Doing it the right way can be a VERY tough sell.  A building that becomes a source of stability int he district costs ten times as much as a building that eventually becomes an albatross for its lodge.  But that's a huge difference in funds and very many brothers want a building, any building, once they can afford one.



> My parent Lodge, for four years, was allowed to use the "private party" facility of a local restaurant. We had our regalia and other necessities in a large wheeled toolbox, which our Treasurer kept at his house & brought to the facility for our meetings.



Tenant lodges are a fine old tradition dating from the transition from operative to speculative.  In fact operative Masonry worked that way as the lodges were temporary structures that only lasted while the main building project was in operation.



> It worked out well until a Grand Master decided he didn't like our operation and ordered us to either buy a building of our own or move into another Lodge's building.



Just what we don't need.  Some GM with zero idea of Masonic history and tradition messing with what works.  (Sound track here has a raspberry sound).


----------



## vangoedenaam (Jun 3, 2014)

My lodge doesnt own a building. We rent a small local churchbuilding where we setup our stuff to turn it into a lodge and clean up when were done. 


Sent From My Freemasonry Pro App


----------



## admarcus1 (Jun 3, 2014)

When Lodges met in taverns, it wasn't like taverns or bars of today.  Taverns would have meeting rooms that could be rented out for various purposes, much as hotels do today.  This does not mean that I am suggesting that you have to have your meetings at a Four Seasons.  A Holiday Inn Express or Hampton Inn may be more affordable for the average lodge.  As a bonus, you wouldn't have to worry about clean-up, beyond taking the Lodge furniture and regalia with you when you leave.


----------



## Brother JC (Jun 3, 2014)

admarcus1 said:


> When Lodges met in taverns, it wasn't like taverns or bars of today.  Taverns would have meeting rooms that could be rented out for various purposes, much as hotels do today.
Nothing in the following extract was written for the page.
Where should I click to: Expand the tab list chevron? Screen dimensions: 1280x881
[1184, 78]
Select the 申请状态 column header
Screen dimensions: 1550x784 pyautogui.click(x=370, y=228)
And restaurants, as well. How many of us have bemoaned the fare at a stated communication? It makes sense to me to have lodge in a private room, followed by an excellent meal. No dishes, no clean- up. Just an evening of Fellowship and Brotherhood.


----------



## Companion Joe (Jun 3, 2014)

trysquare said:


> And restaurants, as well. How many of us have bemoaned the fare at a stated communication? It makes sense to me to have lodge in a private room, followed by an excellent meal. No dishes, no clean- up. Just an evening of Fellowship and Brotherhood.



This is the way our York Rite Association does it. We meet in the back room of a restaurant, and they even set up a special menu for us (one price, choose one meat, 2 veg, drink, bread). We eat, they take away the dishes, we meet.

As for the Lodge, our building has been long since paid for, so we aren't going anywhere.


----------



## Bill Lins (Jun 3, 2014)

JJones said:


> Wow...I'm pretty dumbfounded by this.  Please tell me this occurred outside of Texas somehow or that it was many, many years ago.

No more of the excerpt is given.